Terminus Central Station, of hoe journalisten en uitgevers op een dood spoor belandden.

De elektronische knipseldienst Central Station zet zijn activiteiten stop. Dat beslisten de aandeelhouders de Belgische dagbladuitgevers en Roularta na een ultieme onderhandelingsronde met vertegenwoordigers van de journalisten. De uitsluitend uit Franstalige journalisten bestaande delegatie haalde daar plotseling weer de strengste eisen naar boven. De onwrikbaarheid van de conservatieve journalisten die zogezegd in naam van het volledige perskorps spraken, was al van in het begin levensbedreigend voor Central Station.

Aanvankelijk vroegen de journalisten terecht de naleving van de auteurswet. Nadat de rechter hen gelijk gaf, probeerden ze ondanks de al gedane toegiften van de uitgevers, het onderste uit de kan te halen. De geringe kennis van de nieuwe media maakte dat sommige journalisten zich al Michael Jackson waanden en de royalties zagen binnenstromen zonder zich af te vragen waar die royalties dan wel vandaan moesten komen.

Achter Central Station lag de idee om dagelijks drieduizend persartikels naar een centrale computer te seinen. Die stuurt een knipselmap van die dag via elektronische post naar de klant. De e-mail komt nog voor de eerste krant aan bij de klant, waar die zich ook bevindt. Central Station verkoopt met andere woorden via het Internet krantenartikels aan bedrijven, instellingen, overheidsdiensten en beroepsorganisaties, die nu al voor intern gebruik persoverzichten maken waarvoor ze (in tegenstelling tot, bijvoorbeeld, Nederlandse bedrijven) geen rechten betalen aan de auteurs.

NIET EEN FRANK

Central Station hoopt hiermee veel geld te verdienen. De deelnemende uitgevers bezitten echter niet de auteursrechten op de teksten. Ze verkopen dus andermans goed en plegen met anderen woorden diefstal. Omdat België sinds een paar jaar een uitmuntende auteurswetgeving bezit, zou men mogen verwachten dat de auteur beschermd wordt. De Belgische auteursrechtenwetgeving bleef echter dode letter. Toen Central Station startte, bleken de Franstalige uitgevers met Patrice Le Hodey van het zieltogende La Libre Belgique op kop zo arrogant dat ze weigerden om ook maar één frank auteursrechten te betalen. Een aantal uitgevers argumenteerde dat buitenlandse groepen de toch al noodlijdende Belgische pers van de tafel zouden vegen. Fout argument, natuurlijk. Als ze nu nog gezegd hadden dat een journalist in loondienst per definitie zijn commerciële rechten afstaat. Nee, enkele uitgevers maakten de rechtenkwestie gewoon onbespreekbaar. Een betere manier om het perslegioen over zich heen te krijgen, bestaat er natuurlijk niet. Met als gevolg een conflict over auteursrechten tussen uitgevers en journalisten vanaf de officiële start van Central Station in mei 1996. De uitgevers waren pas in laatste instantie met de journalisten aan tafel gaan zitten om een regeling te treffen voor de auteursrechten, maar de onderhandelingen sprongen af. Toch ging Central Station op 10 mei van start.

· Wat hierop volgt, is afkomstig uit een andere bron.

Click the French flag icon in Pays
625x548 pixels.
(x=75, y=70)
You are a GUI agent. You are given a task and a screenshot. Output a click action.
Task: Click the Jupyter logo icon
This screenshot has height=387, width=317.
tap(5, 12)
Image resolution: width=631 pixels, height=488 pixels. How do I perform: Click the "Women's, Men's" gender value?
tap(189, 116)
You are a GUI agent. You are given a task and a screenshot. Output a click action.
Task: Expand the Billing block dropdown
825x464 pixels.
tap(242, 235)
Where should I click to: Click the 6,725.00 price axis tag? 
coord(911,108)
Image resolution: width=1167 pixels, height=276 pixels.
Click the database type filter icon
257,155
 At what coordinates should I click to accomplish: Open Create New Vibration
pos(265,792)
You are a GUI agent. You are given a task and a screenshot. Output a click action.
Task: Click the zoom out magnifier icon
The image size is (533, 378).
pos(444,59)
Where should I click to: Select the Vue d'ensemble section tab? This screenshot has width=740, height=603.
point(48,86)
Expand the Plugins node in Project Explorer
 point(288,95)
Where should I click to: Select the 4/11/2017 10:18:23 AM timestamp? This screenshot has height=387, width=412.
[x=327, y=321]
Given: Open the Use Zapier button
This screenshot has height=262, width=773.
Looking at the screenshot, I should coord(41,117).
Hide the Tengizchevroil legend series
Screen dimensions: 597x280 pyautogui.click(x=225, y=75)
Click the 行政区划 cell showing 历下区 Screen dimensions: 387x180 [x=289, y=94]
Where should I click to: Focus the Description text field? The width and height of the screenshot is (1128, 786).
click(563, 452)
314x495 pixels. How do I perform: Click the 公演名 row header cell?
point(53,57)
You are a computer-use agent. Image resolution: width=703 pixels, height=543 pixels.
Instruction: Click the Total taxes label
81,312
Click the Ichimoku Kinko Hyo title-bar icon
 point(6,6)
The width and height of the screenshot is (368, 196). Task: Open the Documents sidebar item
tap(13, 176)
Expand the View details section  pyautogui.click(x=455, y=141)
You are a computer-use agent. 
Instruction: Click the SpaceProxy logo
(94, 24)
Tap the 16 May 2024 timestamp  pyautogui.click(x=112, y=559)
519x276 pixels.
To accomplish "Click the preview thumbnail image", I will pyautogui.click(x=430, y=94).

De journalistenbond AVBB besliste naar de rechter te stappen en die gaf hen in oktober gelijk. De elektronische knipseldienst van de Belgische uitgevers mocht geen artikels meer verspreiden zonder de expliciete toestemming van hun auteurs, de journalisten. Volgens de rechtbank staan de Belgische beroepsjournalisten hun auteursrechten voor elektronische media niet automatisch af als ze een arbeidscontract ondertekenen.

Bijna alle uitgevers hadden ondertussen de eerste stap gezet door op bedrijfsniveau een regeling te treffen. Ook na de uitspraak van de rechter werd nog gepoogd de zaak in der minne te regelen. Er volgden onderhandelingen tussen de Belgische Vereniging van Dagbladuitgevers (BVDU) enerzijds en de journalistenbond AVBB en de auteursvennootschappen Jam (voor de schrijvende redacteurs) en Sofam (voor de beeldpers) anderzijds. Het water bleek te diep. Terwijl in Nederland de journalisten de eerste jaren wanneer het project nog geen winst draait , water in hun wijn deden, probeerden de auteursrechtenmaatschappijen het laken naar zich toe te trekken. Maar de Jam vertegenwoordigt nauwelijks tweehonderd van de ruim vierduizend journalisten en is bovendien niet democratisch verkozen.

Hoe dan ook, de vertegenwoordigers van de journalisten stelden zich zeer principieel op. Ze verzetten zich onder meer tegen akkoorden op bedrijfsniveau en wilden de facto dat de uitgevers nog alleen met de Jam zou praten. De uitgevers stonden er op de vrijheid van onderhandelen te behouden. Bij een aantal kranten waren trouwens al akkoorden afgesloten tussen uitgever en journalisten.

EEN UNIEK PROJECT

De aandeelhouders van Central Station houden het dus voor bekeken, maar de onderneming Central Station blijft bestaan. Dat komt omdat de uitgevers, volgens Christiaan De Staercke van de BVDU, nog altijd bereid blijven gesprekken te voeren én omdat de BVDU nog rekening wil houden met een eventuele positieve beslissing van de rechter in beroep over de kwestie van de auteursrechten. Jan Lamers van De Tijd is pessimistischer en zijn voormalige systeemredacteur en directeur Hans Cobben van Central Station noemde de gang van zaken ?intriest, ook voor de journalisten.?

De zes werknemers van Central Station kregen inmiddels hun ontslagbrief. De meesten kunnen aan de slag bij de Financieel-Economische Tijd. De huur is opgezegd. De NV Central Station blijft nog even bestaan en de apparatuur wordt nog niet verkocht.

Het is jammer dat een uniek, innovatief project zoals Central Station naar de bliksem gaat door het conservatisme en de onwetendheid van een paar uitgevers en journalisten. Central Station had het eerste Belgsiche news-media-project kunnen zijn dat op grote schaal exporteerbaar was. Scandinaven, Zwiters, Nederlanders en Italianen stonden aan te schuiven om het concept over te nemen.

Lode Goukens

Hans Cobben, directeur van Central Station : gemiste kans.